Work to complete: Copy the entries out again in full.

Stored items
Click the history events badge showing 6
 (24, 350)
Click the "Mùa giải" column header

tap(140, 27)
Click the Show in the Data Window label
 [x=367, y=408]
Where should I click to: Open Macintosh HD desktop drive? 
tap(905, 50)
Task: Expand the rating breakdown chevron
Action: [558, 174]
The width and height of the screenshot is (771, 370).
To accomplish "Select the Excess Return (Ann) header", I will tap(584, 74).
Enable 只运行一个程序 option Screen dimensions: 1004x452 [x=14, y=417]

Output of the exercise:
Click the history events badge showing 6
 (24, 350)
Click the "Mùa giải" column header

tap(140, 27)
Click the Show in the Data Window label
 [x=367, y=408]
Where should I click to: Open Macintosh HD desktop drive? 
tap(905, 50)
Task: Expand the rating breakdown chevron
Action: [558, 174]
The width and height of the screenshot is (771, 370).
To accomplish "Select the Excess Return (Ann) header", I will tap(584, 74).
Enable 只运行一个程序 option Screen dimensions: 1004x452 [x=14, y=417]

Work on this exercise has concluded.